Siempre me ha parecido curioso que el apellido del pintor de grandes pinceladas empiece por la letra “B”. Esta letra, desde su grafía y fonética, guarda cierta robustez. En Colombia, cuando te enseñan el abecedario de niño, casi siempre la bautizan como la “B” con barriga, o la “B” embarazada, incluso la “B” grande, como la obra de Fernando. Recuerdo cuando alguna vez en el centro de Bogotá me llevaron al museo Botero. Con asombro descubrí a un artista que dibujaba todo gordo, con sobrepeso, pensaba entonces y me preguntaba ¿por qué hace todo tan gordo?
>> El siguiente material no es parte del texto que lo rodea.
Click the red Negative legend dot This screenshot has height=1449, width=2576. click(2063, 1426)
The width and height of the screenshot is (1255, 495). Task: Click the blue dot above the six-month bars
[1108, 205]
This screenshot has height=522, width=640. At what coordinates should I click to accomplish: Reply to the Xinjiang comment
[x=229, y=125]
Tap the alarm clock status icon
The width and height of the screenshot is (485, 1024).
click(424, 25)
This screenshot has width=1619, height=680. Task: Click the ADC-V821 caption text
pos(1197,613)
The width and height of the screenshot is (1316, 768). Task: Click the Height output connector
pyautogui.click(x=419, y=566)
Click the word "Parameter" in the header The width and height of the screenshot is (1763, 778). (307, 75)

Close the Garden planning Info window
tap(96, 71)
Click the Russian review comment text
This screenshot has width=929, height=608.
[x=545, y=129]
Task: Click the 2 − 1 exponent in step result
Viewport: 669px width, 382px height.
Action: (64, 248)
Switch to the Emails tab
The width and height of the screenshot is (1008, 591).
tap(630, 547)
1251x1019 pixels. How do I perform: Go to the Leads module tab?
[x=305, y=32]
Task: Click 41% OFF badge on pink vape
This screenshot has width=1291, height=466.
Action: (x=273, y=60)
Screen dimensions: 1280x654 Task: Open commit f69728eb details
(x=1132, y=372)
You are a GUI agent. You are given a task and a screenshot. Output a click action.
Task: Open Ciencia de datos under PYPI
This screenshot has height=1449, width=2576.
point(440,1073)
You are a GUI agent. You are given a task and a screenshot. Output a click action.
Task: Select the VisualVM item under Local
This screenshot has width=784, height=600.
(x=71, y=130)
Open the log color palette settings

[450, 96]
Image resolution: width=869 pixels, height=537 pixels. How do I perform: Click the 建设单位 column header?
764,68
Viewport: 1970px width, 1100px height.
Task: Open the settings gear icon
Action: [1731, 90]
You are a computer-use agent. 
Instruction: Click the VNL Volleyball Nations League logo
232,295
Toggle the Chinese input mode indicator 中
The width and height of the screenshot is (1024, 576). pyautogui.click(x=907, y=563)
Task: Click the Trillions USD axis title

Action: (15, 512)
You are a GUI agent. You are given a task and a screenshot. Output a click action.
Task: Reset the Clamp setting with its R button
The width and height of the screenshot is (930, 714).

El profesor me contestó “porque ese es su estilo”. Pero eso nunca respondió a mi pregunta, realmente, ni satisfizo mi curiosidad de niño. Luego de visitar ese museo, repetía el apellido del artista con exagerada dicción en el Transmilenio de regreso, y como la letra “B” se pronuncia grande, me veía en el vidrio y pensaba que parecía una obra suya, hasta risa me dio. Hoy me entero de su muerte y vuelvo a pensar en esto, y de ahí el siguiente poema:
El pincel de Botero era grande, como su apellido,
no escatimaba en pintura ni espacio,
sus líneas parecían círculos.
Lo robusto de su obra habla de bonanza,
las balas eran bolas de cañón,
naranjas como sandías.
Un día se decidió pintar la guerra,
pensábamos que el conflicto parecía denso,
hasta que Botero lo plasmó.
A su amado hijo un caballo montado,
un vestido azul marinero,
bastó para el recuerdo.
En mi mente rectilínea pensé estereotipos,
llegada su muerte vi mi error,
el volumen de su obra.
Y como los paisajes de muerte eran normales,
él decidió hacerlos grandes:
Con suerte así alguien los vería.
En memoria del pintor colombiano Fernando Botero, fallecido recientemente.